Nutri-Score ranks foods from -15 for the ‘healthiest’ products to +40 for those that are ‘less healthy’. On the basis of this score, the product receives a letter with a corresponding colour code: from dark green (A) to dark red (F).
However according to FEDIOL, vegetable oils – even those recommended by the World Health Organization (WHO) and national nutritional guidelines – never achieve a better Nutri-Score rating than ‘C’ or ‘D’.
“Which suggests that they should be consumed less frequently,” explained FEDIOL president John Grossmann.
“This is a contradiction to WHO guidelines, according to which oils rich in polyunsaturated fats, such as rapeseed, sunflower, soybean, or corn oils, should be favoured as part of a healthy diet, because the lower the risk of developing non-communicable diseases.”
Following up with FEDIOL’s Director-General Nathalie Lecocq, we were told that the issue lies in Nutri-Score’s failure to sufficiently differentiate between bottled vegetable oils within the category.
“It uses the criteria of energy, for which all vegetable oils get the same scoring and the saturated fat criteria does not enable to make a more differentiated comparison within the vegetable oil/fat category,” she told FoodNavigator.
“It is impossible for single-ingredient foods such as vegetable oils and fats to improve their scoring through reformulation, compared to processed foods.”
Nutri-Score altered for walnut and rapeseed oils
In 2019, the Nutri-Score scheme was updated to give a better rating to rapeseed oil, olive oil, and walnut oil.
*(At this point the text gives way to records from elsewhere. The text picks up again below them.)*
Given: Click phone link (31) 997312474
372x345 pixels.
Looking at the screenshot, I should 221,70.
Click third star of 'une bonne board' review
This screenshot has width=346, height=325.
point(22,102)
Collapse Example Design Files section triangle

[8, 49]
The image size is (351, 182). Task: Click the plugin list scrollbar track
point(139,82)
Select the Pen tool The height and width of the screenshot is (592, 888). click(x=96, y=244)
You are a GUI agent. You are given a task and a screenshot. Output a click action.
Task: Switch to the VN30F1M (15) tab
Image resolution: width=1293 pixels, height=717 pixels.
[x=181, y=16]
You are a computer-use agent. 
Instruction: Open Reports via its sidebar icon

Under this modified system, the grade of these oils shifted from ‘D’ to ‘C’.
And according to the European Consumer Organisation (BEUC) – which supports the scheme – Nutri-Score is due for another review in 2021.
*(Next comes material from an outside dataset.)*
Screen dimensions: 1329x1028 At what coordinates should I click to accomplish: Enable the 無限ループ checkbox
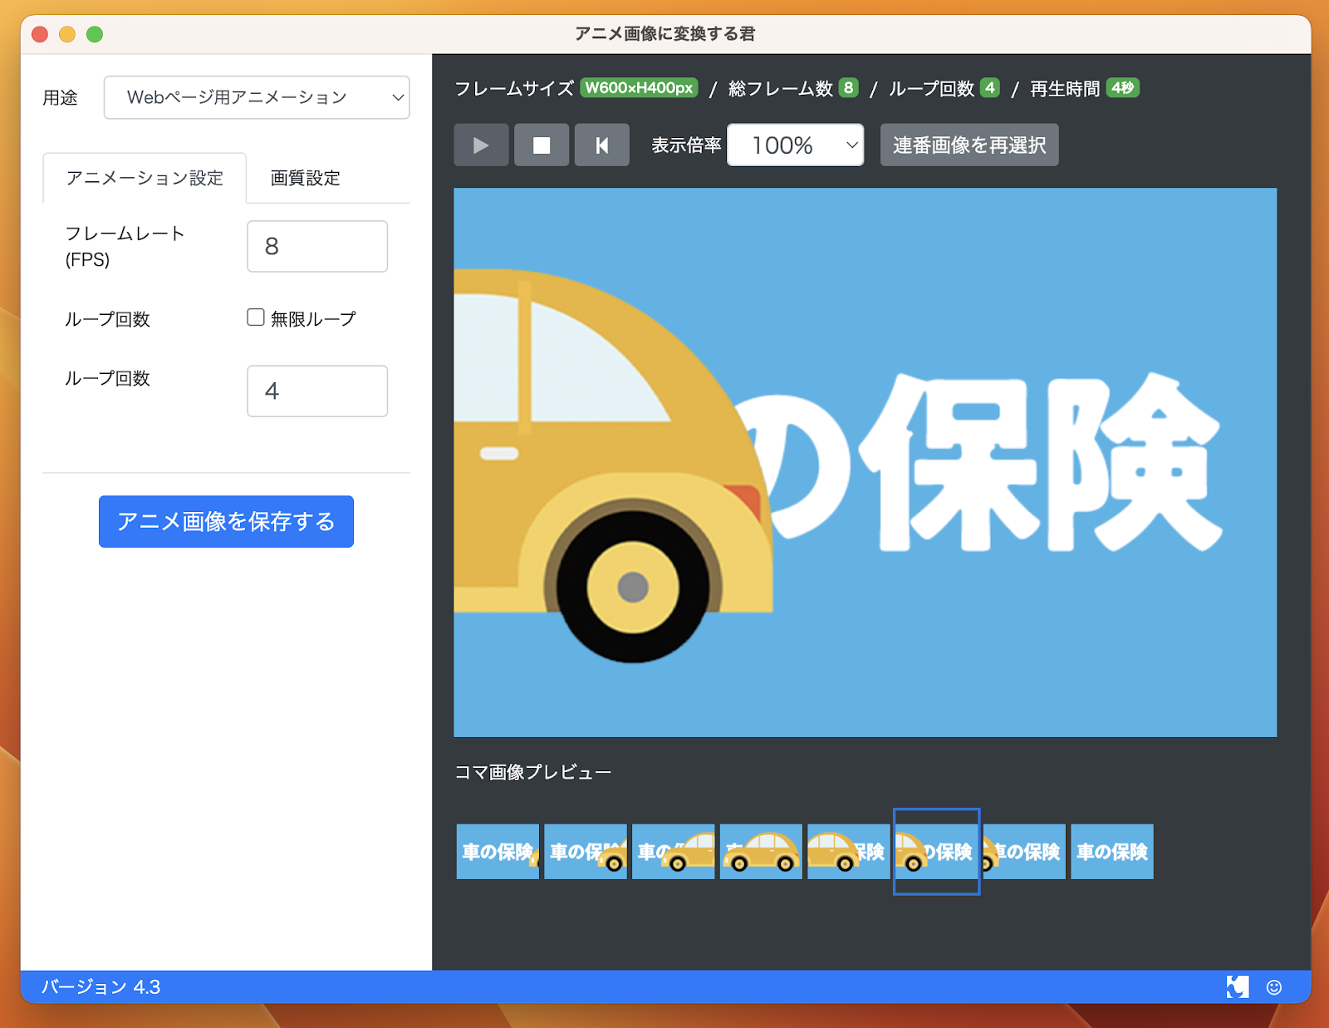click(x=256, y=317)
“It is crucial this review is conducted free from commercial interests and political influence to prevent any weakening of Nutri-Score,” noted BEUC.
FEDIOL’s Lecocq told this publication the trade organisation welcomed the September 2019 decision. “However, this only enables the oils to either stay in the ‘C’ category or to reach the ‘C’ category.
“There is a discrepancy between WHO/national dietary guidelines favouring vegetable oils with high content in omega-3 and in unsaturated fatty acids and the Nutri-Score system where the same vegetable oils are suggested to be eaten ‘less frequently’, because they are rated as ‘C’ or ‘D’.”
The system may not help consumers in certain markets favour vegetable oils and fats seen as ‘healthier’, she added.
FEDIOL proposal builds on Nutri-Score system
The membership organisation is therefore putting forward ‘concrete’ suggestions to align Nutri-Score with nutrition and health claims.
The proposal would allow bottled vegetable oils and fats high in omega-3 fatty acids and unsaturated fats to reach the ‘B’ or ‘C’ score, while leaving other oils and fats, that don’t meet these criteria, unchanged.
“FEDIOL has analysed different front-of-pack systems to understand how they work, including Nutri-Score,” Lecocq explained. If Nutri-Score is introduced EU-wide, which ‘seems to get more traction than others at the moment’, FEDIOL will suggest an approach which works for vegetable oils, we were told.
“The approach is based on existing criteria for EU approved health and nutrition claims i.e. high in omega-3 and high in unsaturated fat, and follows recommendations by the WHO/national dietary guidelines regarding rapeseed oil, walnut oil, olive oil, soybean oil, but also some other oils like linseed oil or camelina oil,” she explained.
“It improves the categorization of these bottled vegetable oils into the ‘B’ or ‘C’ category, allowing a differentiation based on their fatty acid profile.”
When asked whether a category-specific proposal could risk confusing consumers, Lecocq stressed that FEDIOL is not proposing another system, but to build on an existing one.
“The fact that there are proposals arising specific to food categories seems less of a problem than the fact that in reality, we see several EU countries starting to set up their specific systems,” she continued.
“Even those that seem to choose Nutri-Score admit that it has its flaws and needs adjustment. At some point, if we want to avoid a patchwork of systems across Member States, this will require to be taken up at EU level.”